La primera noche que paso en Bogotá en 2024 comienza con la misma desorientación y tras unas pocas horas de sueño me despierto ofuscada. Esta vez me invade una sensación de pánico por haber olvidado llenar de agua cubos, botellas y cualquier otro recipiente que pudiera encontrar. La situación se ha invertido. Ahora no llueve en el trópico. El nivel de los embalses es alarmantemente bajo y el alcalde de Bogotá ha ordenado el racionamiento de agua. La enorme capital, que desde su fundación no ha hecho sino crecer independientemente de si hay suficiente agua o no, ha sido dividida en nueve sectores y, a partir de las ocho de la mañana, mi apartamento no tendrá agua. Son las cuatro de la mañana y todavía tengo tiempo de almacenar suficiente agua para lavarme, cepillarme los dientes, hacer café y fregar los platos. Casi sonámbula, me pongo manos a la obra. Decido que lo más práctico será reunir en la ducha todos los recipientes disponibles y luego llenarlos uno a uno. Miro mi silueta en el espejo y pienso en las niñas de África, condenadas a sacar agua de los pozos y a caminar largas distancias hasta sus casas, porque los hombres africanos jamás asumen semejante faena. Y ahora yo, que una vez fui la hija despreocupada de dos naciones vencedoras en materia de riqueza hídrica, tengo que enfrentarme a los hechos: el agua es un bien amenazado y en grave peligro, aquí en Colombia y allá en Alemania.

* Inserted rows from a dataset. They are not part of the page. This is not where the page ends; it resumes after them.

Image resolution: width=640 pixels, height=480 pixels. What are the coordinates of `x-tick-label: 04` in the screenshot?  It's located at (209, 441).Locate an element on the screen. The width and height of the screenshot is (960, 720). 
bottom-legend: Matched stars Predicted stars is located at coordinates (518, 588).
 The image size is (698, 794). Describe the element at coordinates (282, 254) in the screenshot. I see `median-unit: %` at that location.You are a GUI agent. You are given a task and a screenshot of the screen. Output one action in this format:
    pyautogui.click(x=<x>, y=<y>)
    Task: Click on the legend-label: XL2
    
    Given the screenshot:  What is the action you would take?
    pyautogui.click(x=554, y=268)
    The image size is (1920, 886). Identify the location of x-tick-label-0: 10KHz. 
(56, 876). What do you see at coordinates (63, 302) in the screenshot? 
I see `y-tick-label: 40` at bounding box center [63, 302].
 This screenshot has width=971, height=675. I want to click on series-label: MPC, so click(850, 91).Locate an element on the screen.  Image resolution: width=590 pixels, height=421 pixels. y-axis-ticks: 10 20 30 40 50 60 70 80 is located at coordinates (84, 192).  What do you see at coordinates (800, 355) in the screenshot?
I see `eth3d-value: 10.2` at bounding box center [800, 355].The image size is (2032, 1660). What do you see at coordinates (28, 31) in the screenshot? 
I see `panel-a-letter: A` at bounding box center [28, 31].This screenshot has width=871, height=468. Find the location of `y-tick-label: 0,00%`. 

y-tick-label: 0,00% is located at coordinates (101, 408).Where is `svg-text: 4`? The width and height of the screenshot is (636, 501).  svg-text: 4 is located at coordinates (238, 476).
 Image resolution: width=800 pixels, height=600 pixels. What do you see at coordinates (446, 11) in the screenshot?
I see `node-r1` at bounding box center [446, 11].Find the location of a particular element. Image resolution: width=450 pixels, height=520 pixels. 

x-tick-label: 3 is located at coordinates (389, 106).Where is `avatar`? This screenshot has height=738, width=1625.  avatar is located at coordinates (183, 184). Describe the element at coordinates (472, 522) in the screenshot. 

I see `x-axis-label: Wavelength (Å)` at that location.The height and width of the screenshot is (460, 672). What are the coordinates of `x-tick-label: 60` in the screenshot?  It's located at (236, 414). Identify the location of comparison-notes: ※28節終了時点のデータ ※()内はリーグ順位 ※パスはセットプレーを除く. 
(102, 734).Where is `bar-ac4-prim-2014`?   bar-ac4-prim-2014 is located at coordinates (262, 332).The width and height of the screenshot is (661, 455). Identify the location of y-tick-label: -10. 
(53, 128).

De regreso en Alemania visito la exposición Water Pressure, que se exhibe en Hamburgo. «La presión del agua» pone de manifiesto hasta qué punto hemos perdido de vista su valor. Alrededor de la mitad de la población mundial sufre una grave escasez de agua, al menos estacionalmente. Según las previsiones, cada vez más países sufrirán un estrés hídrico extremadamente elevado de aquí a 2050. No cabe duda de que la situación es catastrófica, aunque las numerosas ideas ingeniosas sobre cómo ahorrar el recurso más valioso que tenemos nos llenen de optimismo.
Una pared con fotos en blanco y negro me llama la atención. Lo que a primera vista parecen tomas aéreas de paisajes son en realidad lágrimas secas observadas a través de un microscopio. La artista norteamericana Rose-Lynn Fisher captura lágrimas de dolor, alegría, risa e irritación con extremo detalle. Aunque la naturaleza empírica de las lágrimas es una composición de agua, proteínas, minerales, hormonas y enzimas, la topografía de las lágrimas es un paisaje momentáneo, pasajero como la huella dactilar de alguien en un sueño. El mensaje de los curadores que decidieron incluir una obra de arte en una exposición que informa sobre la problemática y las tecnologías que nos podrían salvar es inequívoco. Por un breve instante me pongo en la piel de mi conserje en Berlín y estoy de acuerdo con él: en cierto modo, los buenos tiempos se han acabado; a partir de ahora cada lágrima cuenta.